Poderá ainda se beneficiar de uma emenda que cria o senador vitalício – uma proposta que aparece e some desde 2001, quando a zelosa bancada tucana quis eternizar na política o então presidente Fernando Henrique Cardoso, cujo segundo mandato terminaria em janeiro de 2003. A proposta torna senadores todos os ex-presidentes da República, por toda a vida deles, sem que eles tenham de pedir um único voto. Poderia ainda sair um acordo por debaixo dos panos para tornar mais leve o julgamento dos quatro filhos, todos eles susceptíveis de ir para a cadeia tão logo o prestígio do pai vá para o ralo junto com o seu mandato presidencial.
A incógnita dessa equação é a posição dos militares. Está claro que eles não planejam abandonar os despojos do verdadeiro assalto feito à máquina administrativa – hoje cerca de 5 mil cargos de alta remuneração na administração civil são ocupados por oficiais – nem parece ser intenção dos atuais generais aceitarem a volta do PT ao poder sem ao menos gritar – afinal, eles não conspiraram tanto na última década para isso. É difícil imaginar, por exemplo, que o general Augusto Heleno vá para casa, derrotado pelo PT, sem tentar dar ao menos um tiro. O que não está claro, nessa altura do campeonato, é se eles gostariam de manter a liderança de Bolsonaro num projeto de poder que consideram propriedade deles.
• • • • • • •
### [INSTRUÇÃO DE TRABALHO A]
Responda, com base no texto de estudo, às perguntas abaixo:
(i) Desde que ano a proposta de criar o senador vitalício aparece e some?
(ii) Quantos cargos de alta remuneração na administração civil são hoje ocupados por oficiais?
(iii) Qual general é mencionado como alguém que dificilmente iria para casa derrotado pelo PT sem tentar dar ao menos um tiro?
### [INSTRUÇÃO DE TRABALHO B]
Redija o trecho que se segue ao texto de estudo sobre a política brasileira, dando continuidade a partir de sua última frase.

### [MATERIAL COLETADO]
• • • • • • •
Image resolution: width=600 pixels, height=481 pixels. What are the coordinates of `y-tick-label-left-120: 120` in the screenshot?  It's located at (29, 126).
• • • • • • •
### [RESPOSTA À TAREFA A]
(i) Desde 2001.
(ii) Cerca de 5 mil.
(iii) O general Augusto Heleno.

### [RESPOSTA À TAREFA B]
Se os militares querem reconhecimento público, o mar não está para peixe. O impacto sobre a imagem da instituição do desastre administrativo promovido pelo governo militar de Bolsonaro, do envolvimento de militares nos escândalos levantados pela CPI da Covid e da total condescendência com a incúria e os desatinos do atual governante foi muito alto.
E a cota de responsabilidade direta das Forças Armadas com a rápida degradação do país também é enorme: tiveram papel ativo no desastre ecológico da Amazônia; no apoio a madeireiros e garimpeiros para avançar sobre mata preservada; nas ameaças às instituições que questionavam a legitimidade dos atos de um louco de hospício por eles cegamente apoiado; na política de desinformação para aumentar o contágio da população pelo vírus da Covid (sem, contudo, deixarem de cuidar de suas tropas); no comando da Petrobras (que aumentou em cerca de 50% o preço do combustível somente no ano passado). Era deles o comando do Ministério da Saúde no período que mais morreram brasileiros vitimados por Covid.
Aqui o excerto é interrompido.